概述

        神经干细胞(neuralstem cells，NSC)的研究已有10多年历史，人们已成功从多种哺乳动物胚胎和成体中枢神经系统中分离出神经干细胞。神经干细胞的研究打破了中枢神经系统不能修复的传统观念为中枢神经系统疾病的治疗展现了广阔的应用前景。

用品

        (1)条件培养液：DMEM/F12=1：1、20ng/mL bFGF、100 μg/mL胰岛素。

        (2)0.25%胰蛋白酶。

        (3)D-Hanks 液：NaCl 8 g、KCI 0.4 g、Na₂HPO₄·H₂O 0.06 g、KH₂PO₄ 0.35 g、酚磺酞0.02g，加水1000 mL溶解，调pH 值为7.2~7.4，高压灭菌,4 ℃储存。

        (4)手术刀、弯钳、眼科剪、1mL注射器、手术弯盘、青霉素小瓶、细胞计数板。

步骤

        (1)取2周龄Wistar孕鼠1只，断颈处死，70%乙醇消毒5min，剪开腹部皮肤及打开腹腔，切取子宫，转入无菌90mm培养皿中。

        (2)眼科剪从子宫角处取出胎鼠,D-Hanks液冲洗，置冰台上，用眼科剪剪开头骨，小心将脑组织移入另一无菌90mm培养皿中，D-Hanks液冲洗。

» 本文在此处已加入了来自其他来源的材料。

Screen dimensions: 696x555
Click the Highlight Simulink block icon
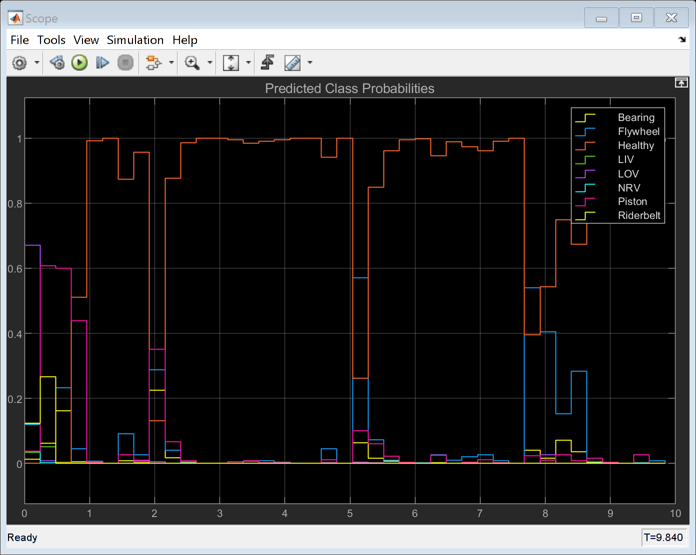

        (3)去除脑膜及血管，用手术刀反复切割脑组织，过200目筛，制成单细胞悬液。

        (4)细胞计数，以1x10⁶/mL细胞密度接种于90mm塑料培养皿中，加入条件培养基，37℃、5%CO₂、饱和湿度恒温箱中培养。

操作提示

        (1)该方法是成体神经干细胞的获取方法，其在体外增殖需要在促有丝分裂因子(如FCF-2和ECF)存在。去除有丝分裂因子或加人其他促进分化的细胞因子，能够诱导神经干细胞分化。

        (2)传代培养：神经干细胞的生长特点是悬浮生长，增殖力强，6~7d传一代。一般一瓶细胞传成3瓶培养。传代的操作细节及注意事项与悬浮细胞的传代相同。

        (3)神经干细胞的冻存和复苏与正常细胞的操作流程相同。

结果及鉴定

        培养24h后，可见细胞数较少的细胞克隆形成，7d时，每个细胞集落可含上百个细胞，呈桑甚状，悬浮生长。鉴定方法如下。

        (1)巢素(nestin)免疫组化检测：细胞集落接种到预先用1%赖氨酸处理过的小玻片上，培养48h后用4%多聚甲醛固定30min，PBS洗2遍后移到37℃烤箱烤干。0.3%Triton-X100和0.3%H,0,常规处理30min，PBS洗3遍，1%BSA处理30min，滴加Nestin抗体4℃孵育过夜，SABC试剂盒检测。

        (2)5%胎牛血清诱导细胞集落分化：细胞集落接种到6孔板中预先用1%赖氨酸处理过的玻片上，倒置显微镜下观察细胞形态，发现细胞体积变大，有多个突起有的突起很长，呈轴突样。培养7~10d后收集玻片，4%多聚甲醛固定 30min，备用。

        (3)NF-200、CFAP、Ge免疫组化细胞：将(2)中收集的细胞爬片用0.3% Triton-X100和0.3% H₂O₂常规处理30min，PBS洗3遍，1%BSA处理30min，分别滴加NF-200、GFAPGc抗体，4℃孵育过夜，SABC试剂盒检测。NF-200阳性细胞为神经元，体积小，突起较长。CFAP阳性细胞为星形胶质细胞，细胞体积较大，突起较多。Gc阳性细胞为少突胶质细胞，细胞在集落中最小，树突很少。